Quote:1. Harvard biologist George Wald estimated that “civilization will end within 15 or 30 years unless immediate action is taken against problems facing mankind.”

2. “We are in an environmental crisis which threatens the survival of this nation, and of the world as a suitable place of human habitation,” wrote Washington University biologist Barry Commoner in the Earth Day issue of the scholarly journal Environment.

3. The day after the first Earth Day, the New York Times editorial page warned, “Man must stop pollution and conserve his resources, not merely to enhance existence but to save the race from intolerable deterioration and possible extinction.”

4. “Population will inevitably and completely outstrip whatever small increases in food supplies we make,” Paul Ehrlich confidently declared in the April 1970 Mademoiselle. “The death rate will increase until at least 100-200 million people per year will be starving to death during the next ten years.”

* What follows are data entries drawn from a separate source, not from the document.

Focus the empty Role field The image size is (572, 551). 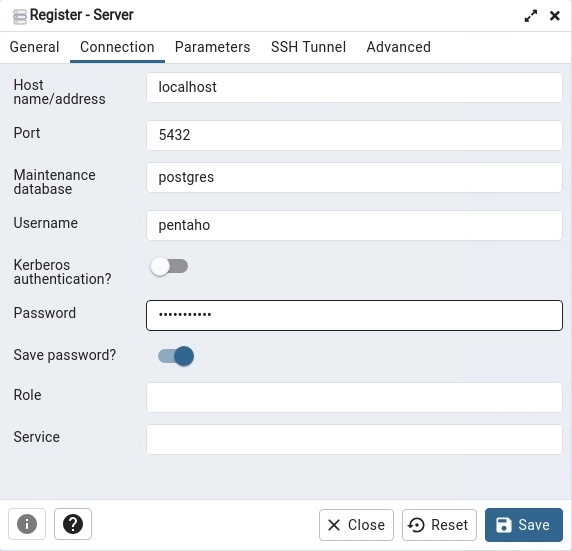click(354, 397)
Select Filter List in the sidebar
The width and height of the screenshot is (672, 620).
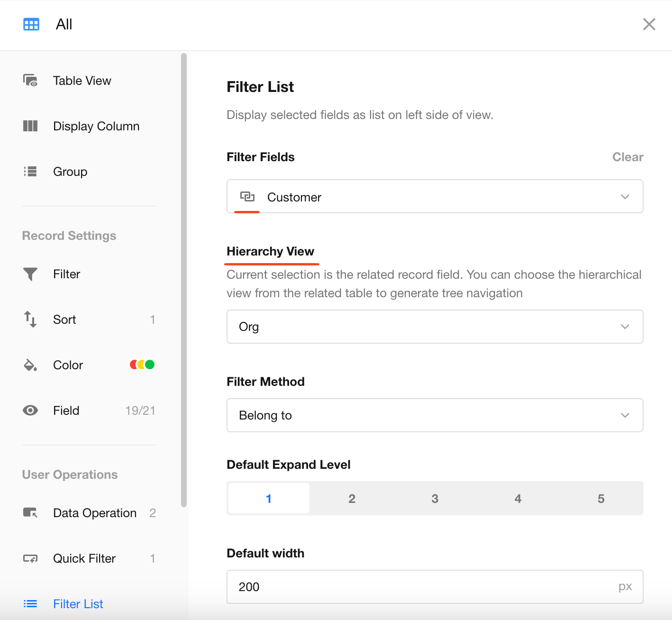(78, 604)
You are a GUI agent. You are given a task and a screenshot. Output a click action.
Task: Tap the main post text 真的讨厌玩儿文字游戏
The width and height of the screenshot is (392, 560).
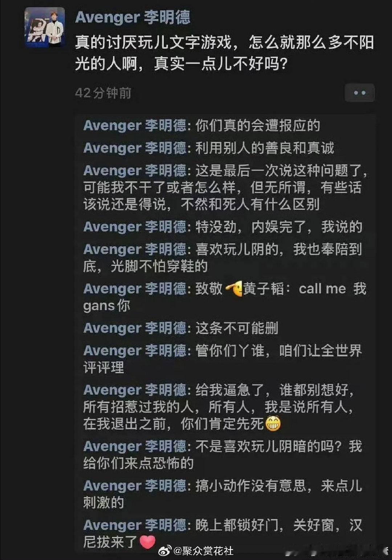tap(224, 53)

5. “Most of the people who are going to die in the greatest cataclysm in the history of man have already been born,” wrote Paul Ehrlich in a 1969 essay titled “Eco-Catastrophe! “By…[1975] some experts feel that food shortages will have escalated the present level of world hunger and starvation into famines of unbelievable proportions. Other experts, more optimistic, think the ultimate food-population collision will not occur until the decade of the 1980s.”

6. Ehrlich sketched out his most alarmist scenario for the 1970 Earth Day issue of The Progressive, assuring readers that between 1980 and 1989, some 4 billion people, including 65 million Americans, would perish in the “Great Die-Off.”

7. “It is already too late to avoid mass starvation,” declared Denis Hayes, the chief organizer for Earth Day, in the Spring 1970 issue of The Living Wilderness.

8. Peter Gunter, a North Texas State University professor, wrote in 1970, “Demographers agree almost unanimously on the following grim timetable: by 1975 widespread famines will begin in India; these will spread by 1990 to include all of India, Pakistan, China and the Near East, Africa. By the year 2000, or conceivably sooner, South and Central America will exist under famine conditions….By the year 2000, thirty years from now, the entire world, with the exception of Western Europe, North America, and Australia, will be in famine.”

9. In January 1970, Life reported, “Scientists have solid experimental and theoretical evidence to support…the following predictions: In a decade, urban dwellers will have to wear gas masks to survive air pollution…by 1985 air pollution will have reduced the amount of sunlight reaching earth by one half….”

10. Ecologist Kenneth Watt told Time that, “At the present rate of nitrogen buildup, it’s only a matter of time before light will be filtered out of the atmosphere and none of our land will be usable.”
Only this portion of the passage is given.